If one person or object starts before the other, a melodic motif can be assigned to the first one, and then when a second person or object begins, a second motif can begin following the movement and direction of the second person or object. Contrapuntal polyphonic music in a motion picture film score is typically instrumental; however, I would like to share this vocal example of contrapuntal polyphonic music at this website link with you, because vocal music makes it easier to pick out the various tunes that are playing at one time. In this example, each choir section, namely the tenors, basses, altos, and sopranos, have their own motifs (or melodies). If these were leitmotifs, each of these melodies would be assigned to a different actor in a movie. For example, the tenor's part could be assigned to the main character, and would be played every time you saw the main character enter the movie's scenes. The alto part could be assigned to his enemy and play every time his enemy was seen on the screen, and so forth.
Transition of Time Signatures
Finally, a constant transition from one time signature to another can be a very effective tool to create an epic sound, especially when a lot of action is taking place. Consider the strong epic sound that Thomas Bergersen gets in his composition 'Kingdom Skies' when he employs this technique. Within this composition, I counted the following time signature transitions:
9/8 time signature: 0:00 - 0:45 (video timeline)
6/8 time signature: 0:46 - 0:56 (video timeline)
5/4 time signature: 0:57 - 1:09 (video timeline)
6/8 time signature: 1:10 - 1:32 (video timeline)
3/4 time signature: 1:33 - 1:48 (video timeline)
5/4 time signature: 1:48 - 2:29 (video timeline)
This epic work 'Kingdom Skies' runs through four different time signatures with about five different transitions within less than two and a half minutes. Bergersen's composition is extraordinary and bigger than life, which is what one expects from a motion picture soundtrack. The transition of time signatures creatively achieves a rhythmic effect that makes the speed of the piece appear to constantly change and shift. This epic sound effect runs counter to many of the more mundane music scores that sit stagnant and lack the luster of top film scores.
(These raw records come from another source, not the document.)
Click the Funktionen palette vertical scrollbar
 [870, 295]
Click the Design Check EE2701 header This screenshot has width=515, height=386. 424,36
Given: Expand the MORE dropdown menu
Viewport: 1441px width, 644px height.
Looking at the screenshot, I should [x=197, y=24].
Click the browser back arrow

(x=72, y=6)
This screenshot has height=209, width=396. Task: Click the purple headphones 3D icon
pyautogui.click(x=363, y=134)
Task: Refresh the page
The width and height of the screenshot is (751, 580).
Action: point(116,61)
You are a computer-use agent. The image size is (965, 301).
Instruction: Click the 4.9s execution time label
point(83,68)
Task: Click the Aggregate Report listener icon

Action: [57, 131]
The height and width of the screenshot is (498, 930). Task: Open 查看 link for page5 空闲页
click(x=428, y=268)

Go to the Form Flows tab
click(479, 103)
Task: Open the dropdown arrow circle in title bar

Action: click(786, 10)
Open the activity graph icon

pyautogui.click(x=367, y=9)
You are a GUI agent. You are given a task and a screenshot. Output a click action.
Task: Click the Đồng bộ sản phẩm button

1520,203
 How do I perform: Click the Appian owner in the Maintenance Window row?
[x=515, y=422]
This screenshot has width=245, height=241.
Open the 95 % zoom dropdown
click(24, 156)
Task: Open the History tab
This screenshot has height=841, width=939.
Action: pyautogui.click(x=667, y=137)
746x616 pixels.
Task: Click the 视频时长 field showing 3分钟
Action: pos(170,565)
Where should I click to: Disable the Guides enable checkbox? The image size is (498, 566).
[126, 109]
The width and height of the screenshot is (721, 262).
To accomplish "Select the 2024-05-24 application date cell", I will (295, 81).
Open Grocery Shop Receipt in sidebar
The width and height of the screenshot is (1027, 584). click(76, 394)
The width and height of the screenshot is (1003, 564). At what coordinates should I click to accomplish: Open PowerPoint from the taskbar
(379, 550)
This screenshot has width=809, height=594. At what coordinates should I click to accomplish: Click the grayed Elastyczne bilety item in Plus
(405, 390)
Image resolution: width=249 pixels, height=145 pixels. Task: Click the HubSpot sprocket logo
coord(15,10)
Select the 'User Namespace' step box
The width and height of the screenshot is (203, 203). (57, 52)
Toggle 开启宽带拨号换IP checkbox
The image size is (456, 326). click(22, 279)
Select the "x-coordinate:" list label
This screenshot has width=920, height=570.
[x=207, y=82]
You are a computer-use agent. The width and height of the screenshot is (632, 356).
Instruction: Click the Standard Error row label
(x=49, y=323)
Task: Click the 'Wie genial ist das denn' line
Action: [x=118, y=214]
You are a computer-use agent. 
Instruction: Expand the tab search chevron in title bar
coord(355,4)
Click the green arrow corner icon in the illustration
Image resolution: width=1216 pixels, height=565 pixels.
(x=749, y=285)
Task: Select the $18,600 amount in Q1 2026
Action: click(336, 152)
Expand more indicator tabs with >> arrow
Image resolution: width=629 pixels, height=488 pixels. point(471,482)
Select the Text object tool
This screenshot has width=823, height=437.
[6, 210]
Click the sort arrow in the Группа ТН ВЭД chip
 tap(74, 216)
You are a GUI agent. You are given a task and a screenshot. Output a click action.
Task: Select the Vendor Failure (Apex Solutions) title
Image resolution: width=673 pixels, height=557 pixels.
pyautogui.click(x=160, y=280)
Various techniques such as the ones above can make a musical score far more interesting. As Edward Rothstein, former music critic for the New York Times, once suggested in his book 'Emblems of Mind', music is in many ways symbolic of the rest of the universe, its created order, and the invisible or unseen elements and entities of its domain. In other words, music can represent the physical storyline, action, and events of one's motion picture.
Therefore, it is imperative that a motion picture director have knowledge of this amazing tool in his arsenal, and it is even more imperative that he hire a musical director for his movie who is not limited by the extremely primitive language and monotonous repetitions and redundant techniques of pop music that can often be performed by hitting a few style and chordal buttons on a modern synthesizer. Instead, I highly recommend that he hire a musical composer and producer who understands the vast technical capabilities of classical music and its far more creative and dimensional rhythmic space and its massive vocabulary of emotional languages.
Lowering the budget for the music score of a motion picture and / or using musicians who are not capable of anything more than primitive music is a sure way to sound shallow, amateur, cliched, unimaginative and trite.